Work required ▸
Your answer should be the full set of entries, given again without alteration.
[Records for this task — start]
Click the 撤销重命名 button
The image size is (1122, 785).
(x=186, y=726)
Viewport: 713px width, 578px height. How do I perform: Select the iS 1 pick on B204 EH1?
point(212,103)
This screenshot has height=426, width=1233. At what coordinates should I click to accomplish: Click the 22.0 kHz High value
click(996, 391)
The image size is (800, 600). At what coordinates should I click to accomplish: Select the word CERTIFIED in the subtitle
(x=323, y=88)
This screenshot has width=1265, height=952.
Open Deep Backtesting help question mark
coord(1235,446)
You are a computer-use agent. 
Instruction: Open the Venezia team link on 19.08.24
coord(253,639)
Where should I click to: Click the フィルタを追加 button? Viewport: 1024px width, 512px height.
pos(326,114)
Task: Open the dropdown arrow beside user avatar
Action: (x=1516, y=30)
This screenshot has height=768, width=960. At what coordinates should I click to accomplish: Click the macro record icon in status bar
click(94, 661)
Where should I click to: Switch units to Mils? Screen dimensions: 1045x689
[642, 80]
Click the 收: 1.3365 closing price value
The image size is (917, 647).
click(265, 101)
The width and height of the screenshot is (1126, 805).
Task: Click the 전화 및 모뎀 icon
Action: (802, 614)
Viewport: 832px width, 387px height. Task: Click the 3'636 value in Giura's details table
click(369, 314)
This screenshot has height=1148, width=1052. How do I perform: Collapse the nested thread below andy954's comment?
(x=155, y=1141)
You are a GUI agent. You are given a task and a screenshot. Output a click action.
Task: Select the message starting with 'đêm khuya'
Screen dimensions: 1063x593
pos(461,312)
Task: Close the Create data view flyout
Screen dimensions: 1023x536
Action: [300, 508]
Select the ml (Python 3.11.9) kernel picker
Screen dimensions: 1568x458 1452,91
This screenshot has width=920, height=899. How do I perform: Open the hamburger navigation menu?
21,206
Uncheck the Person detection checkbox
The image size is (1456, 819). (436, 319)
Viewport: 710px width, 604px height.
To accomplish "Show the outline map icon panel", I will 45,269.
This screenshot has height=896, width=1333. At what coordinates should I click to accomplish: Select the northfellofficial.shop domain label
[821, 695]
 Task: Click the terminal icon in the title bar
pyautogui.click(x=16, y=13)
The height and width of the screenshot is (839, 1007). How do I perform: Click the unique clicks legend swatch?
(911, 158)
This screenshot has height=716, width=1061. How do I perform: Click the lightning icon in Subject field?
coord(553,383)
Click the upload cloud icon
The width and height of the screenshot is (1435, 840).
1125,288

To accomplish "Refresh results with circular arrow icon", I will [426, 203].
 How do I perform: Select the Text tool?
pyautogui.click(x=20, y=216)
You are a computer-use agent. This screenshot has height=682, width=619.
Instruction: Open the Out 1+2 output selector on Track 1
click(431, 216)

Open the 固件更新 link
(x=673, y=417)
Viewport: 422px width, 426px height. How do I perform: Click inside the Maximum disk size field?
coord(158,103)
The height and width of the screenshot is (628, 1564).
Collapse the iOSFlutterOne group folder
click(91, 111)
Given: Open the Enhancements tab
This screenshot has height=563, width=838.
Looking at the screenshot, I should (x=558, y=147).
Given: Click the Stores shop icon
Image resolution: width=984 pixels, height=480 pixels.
[Records for this task — finish]
Written solution ▸
Click the 撤销重命名 button
The image size is (1122, 785).
(x=186, y=726)
Viewport: 713px width, 578px height. How do I perform: Select the iS 1 pick on B204 EH1?
point(212,103)
This screenshot has height=426, width=1233. At what coordinates should I click to accomplish: Click the 22.0 kHz High value
click(996, 391)
The image size is (800, 600). At what coordinates should I click to accomplish: Select the word CERTIFIED in the subtitle
(x=323, y=88)
This screenshot has width=1265, height=952.
Open Deep Backtesting help question mark
coord(1235,446)
You are a computer-use agent. 
Instruction: Open the Venezia team link on 19.08.24
coord(253,639)
Where should I click to: Click the フィルタを追加 button? Viewport: 1024px width, 512px height.
pos(326,114)
Task: Open the dropdown arrow beside user avatar
Action: (x=1516, y=30)
This screenshot has height=768, width=960. At what coordinates should I click to accomplish: Click the macro record icon in status bar
click(94, 661)
Where should I click to: Switch units to Mils? Screen dimensions: 1045x689
[642, 80]
Click the 收: 1.3365 closing price value
The image size is (917, 647).
click(265, 101)
The width and height of the screenshot is (1126, 805).
Task: Click the 전화 및 모뎀 icon
Action: (802, 614)
Viewport: 832px width, 387px height. Task: Click the 3'636 value in Giura's details table
click(369, 314)
This screenshot has height=1148, width=1052. How do I perform: Collapse the nested thread below andy954's comment?
(x=155, y=1141)
You are a GUI agent. You are given a task and a screenshot. Output a click action.
Task: Select the message starting with 'đêm khuya'
Screen dimensions: 1063x593
pos(461,312)
Task: Close the Create data view flyout
Screen dimensions: 1023x536
Action: [300, 508]
Select the ml (Python 3.11.9) kernel picker
Screen dimensions: 1568x458 1452,91
This screenshot has width=920, height=899. How do I perform: Open the hamburger navigation menu?
21,206
Uncheck the Person detection checkbox
The image size is (1456, 819). (436, 319)
Viewport: 710px width, 604px height.
To accomplish "Show the outline map icon panel", I will 45,269.
This screenshot has height=896, width=1333. At what coordinates should I click to accomplish: Select the northfellofficial.shop domain label
[821, 695]
 Task: Click the terminal icon in the title bar
pyautogui.click(x=16, y=13)
The height and width of the screenshot is (839, 1007). How do I perform: Click the unique clicks legend swatch?
(911, 158)
This screenshot has height=716, width=1061. How do I perform: Click the lightning icon in Subject field?
coord(553,383)
Click the upload cloud icon
The width and height of the screenshot is (1435, 840).
1125,288

To accomplish "Refresh results with circular arrow icon", I will [426, 203].
 How do I perform: Select the Text tool?
pyautogui.click(x=20, y=216)
You are a computer-use agent. This screenshot has height=682, width=619.
Instruction: Open the Out 1+2 output selector on Track 1
click(431, 216)

Open the 固件更新 link
(x=673, y=417)
Viewport: 422px width, 426px height. How do I perform: Click inside the Maximum disk size field?
coord(158,103)
The height and width of the screenshot is (628, 1564).
Collapse the iOSFlutterOne group folder
click(91, 111)
Given: Open the Enhancements tab
This screenshot has height=563, width=838.
Looking at the screenshot, I should (x=558, y=147).
Given: Click the Stores shop icon
Image resolution: width=984 pixels, height=480 pixels.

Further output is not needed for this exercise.